Je suis tentée de demander pourquoi, bien que je voie l’impuissance de l’idée napoléonienne vis-à-vis d’une situation plus forte que cette idée ; mais quand on l’a acclamée et caressée quinze ans, comment fait-on pour en revenir et s’en dégoûter en un jour ? Notez que ceux qui se plaignent et se fâchent le plus aujourd’hui sont ceux qui depuis quinze ans la défendaient avec le plus d’âpreté. Que s’est-il passé dans ces esprits bouleversés ? N’y avait-il dans leur enthousiasme qu’une question d’intérêt, et la peur est-elle la suprême fantaisie ?

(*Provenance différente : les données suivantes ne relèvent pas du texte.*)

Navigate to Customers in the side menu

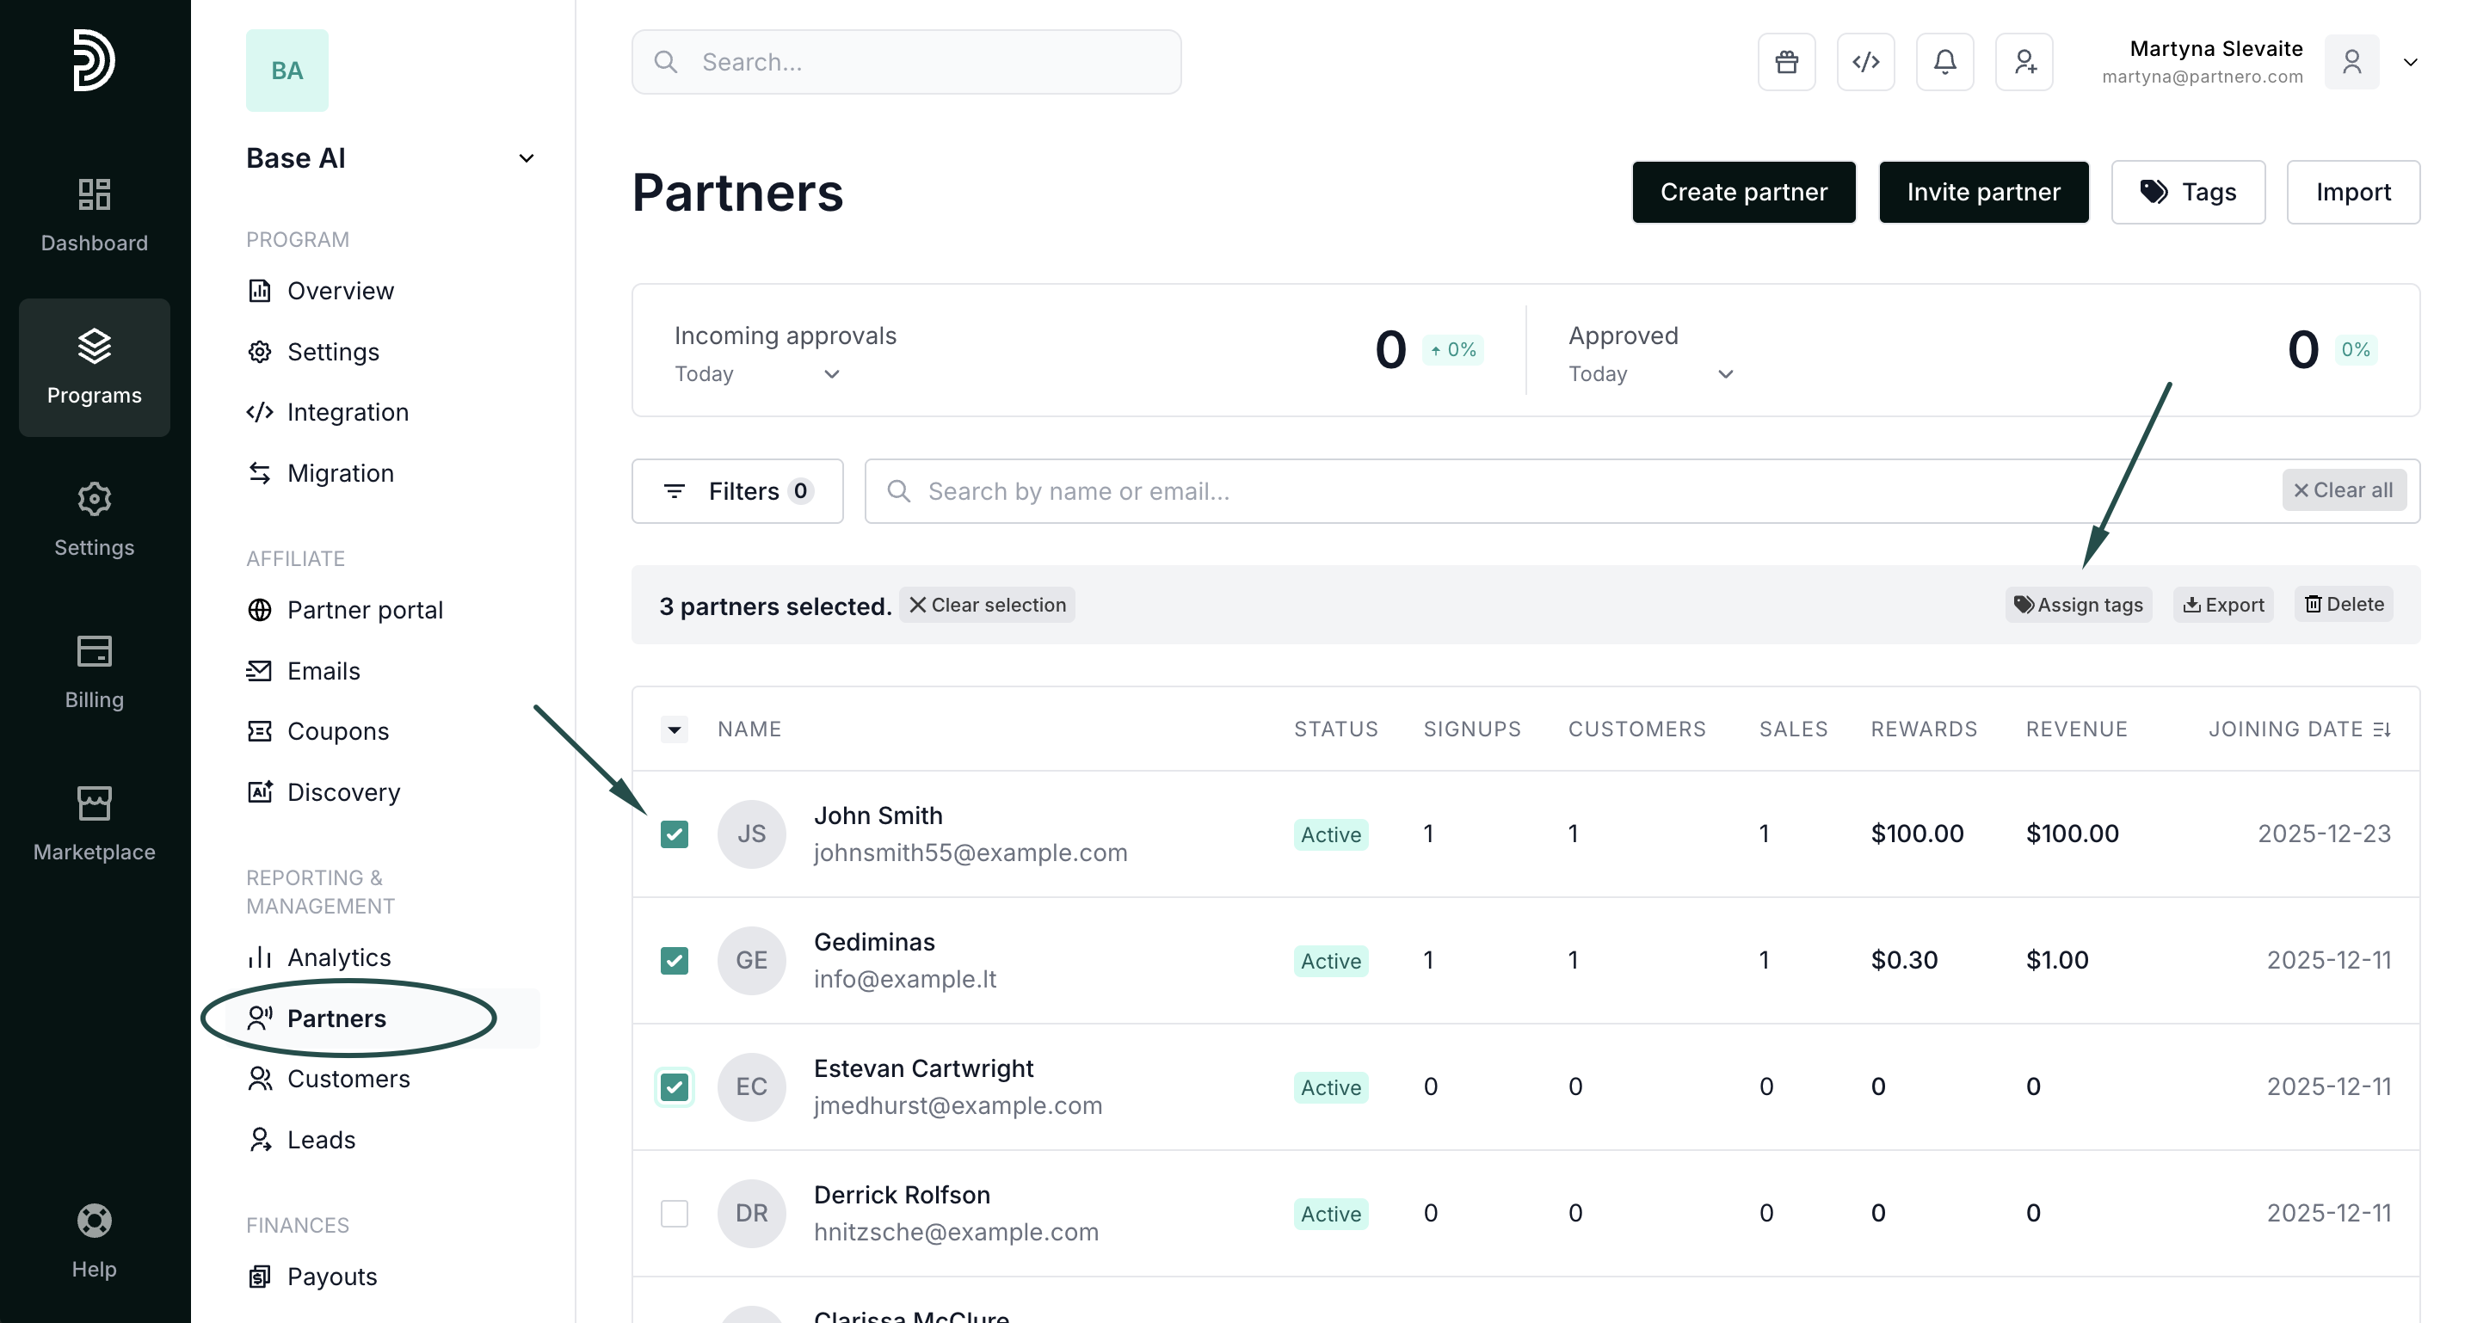(x=348, y=1078)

Vous ne voyez pas cela à Paris, là où vous êtes situé. Ce vieux Sénat vous impose, il vous indigne, et vous applaudissez les libres penseurs qu’on persécute. En province, on sent que cela ne tient à rien, et généralement on est abattu, parce que l’on méprise le parti du passé et parce qu’on redoute celui de l’avenir. Quelle étincelle allumera l’incendie ? un hasard ? et quel sera l’incendie ? un mystère. Je suis naturellement optimiste ; pourtant, j’avoue que cette fois, je n’ai pas grand espoir pour une génération qui depuis 15 ans, supporte les Veuillot – J’en reviendrai peut-être. J’attends.
Songez à votre promesse de venir nous voir.
George Sand
Nohant 9 avril
Encore amitiés de Maurice. Il est dans sa collection entomologique ; nettoyage mensuel. Il infecte la benzine et je lui défends de toucher à ma lettre pour vous dire un mot.

(Lettre de George Sand à Henry Harrisse, du 9 avril 1867, dans Correspondance, tome XX, pp.386-388).